Pasado el trance llegamos a nuestro destino, Albufeira y allí ya pudimos ver lo que nos esperaba. La colonización inglesa asomaba por todos los rincones dónde alcanzaba la vista, pero mis ojos no daban crédito cuando vi una escalera mecánica atravesando la montaña. Increíble!! Como si de un centro comercial se tratara, cosa que poco a poco me di cuenta que es lo que era, un centro comercial de comida y ocio para Ingleses, una escalera mecánica subía desde la playa hasta lo alto de la montaña.
Los días posteriores, nos dedicamos a recorrer el Algarve de norte a sur, desde el cabo de San Vicente, uno de los más espectaculares lugares en lo que estuvimos, hasta Tavira, el pueblo con más encanto de los que hemos visitado. También hicimos una típica excursión en un barquito por las cuevas de Lagos.

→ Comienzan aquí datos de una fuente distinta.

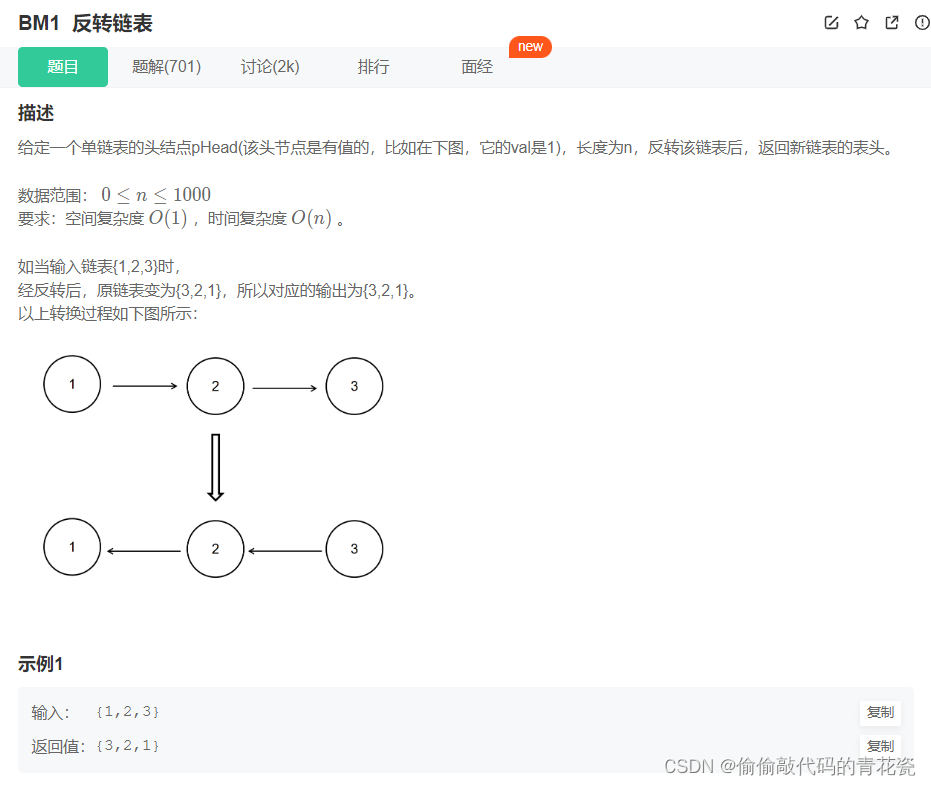Click the 示例1 section heading
The height and width of the screenshot is (785, 931).
point(36,663)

Tengo que decir que ésta zona de Portugal tiene paisajes muy bonitos y playas muy espectaculares, eso sí con el agua más fría en la que me he bañado nunca, en la que parecía que mis frágiles huesos iban a quebrar, sin embargo la colonización (me acorde mucho de Esnawy cuando decía lo de “malditos ingleses”) y masificación turística hace que pierda todo su encanto y que sea muy difícil conocer la cultura, gastronomía y costumbres Portuguesas si no es a base de la devastadora libra.
Por eso, como ya os adelante, en mi humilde opinión prefiero echar unos metros para atrás y disfrutar de las acogedoras tierras y playas andaluzas.